_Exercise prompt_
Go line by line through the data and copy those with the word "agent".
─── Exercise data
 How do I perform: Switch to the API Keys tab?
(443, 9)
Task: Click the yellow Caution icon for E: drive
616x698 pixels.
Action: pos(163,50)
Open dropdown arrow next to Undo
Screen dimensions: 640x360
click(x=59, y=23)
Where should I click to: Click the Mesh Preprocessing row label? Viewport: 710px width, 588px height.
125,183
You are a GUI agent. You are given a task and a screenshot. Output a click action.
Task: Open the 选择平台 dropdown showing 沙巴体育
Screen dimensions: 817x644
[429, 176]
──────
─── Exercise data
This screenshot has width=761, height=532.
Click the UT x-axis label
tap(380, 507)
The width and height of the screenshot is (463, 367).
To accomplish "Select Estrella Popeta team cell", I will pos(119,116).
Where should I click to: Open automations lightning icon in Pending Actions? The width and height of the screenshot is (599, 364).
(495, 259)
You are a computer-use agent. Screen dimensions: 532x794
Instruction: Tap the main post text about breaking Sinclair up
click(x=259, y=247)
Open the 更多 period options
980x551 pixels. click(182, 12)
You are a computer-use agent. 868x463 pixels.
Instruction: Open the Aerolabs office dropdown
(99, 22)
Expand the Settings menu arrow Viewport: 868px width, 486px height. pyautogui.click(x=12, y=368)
──────
_Solution to the problem_
You are a GUI agent. You are given a task and a screenshot. Output a click action.
You are a computer-use agent. Screen dimensions: 532x794
You are a computer-use agent. 868x463 pixels.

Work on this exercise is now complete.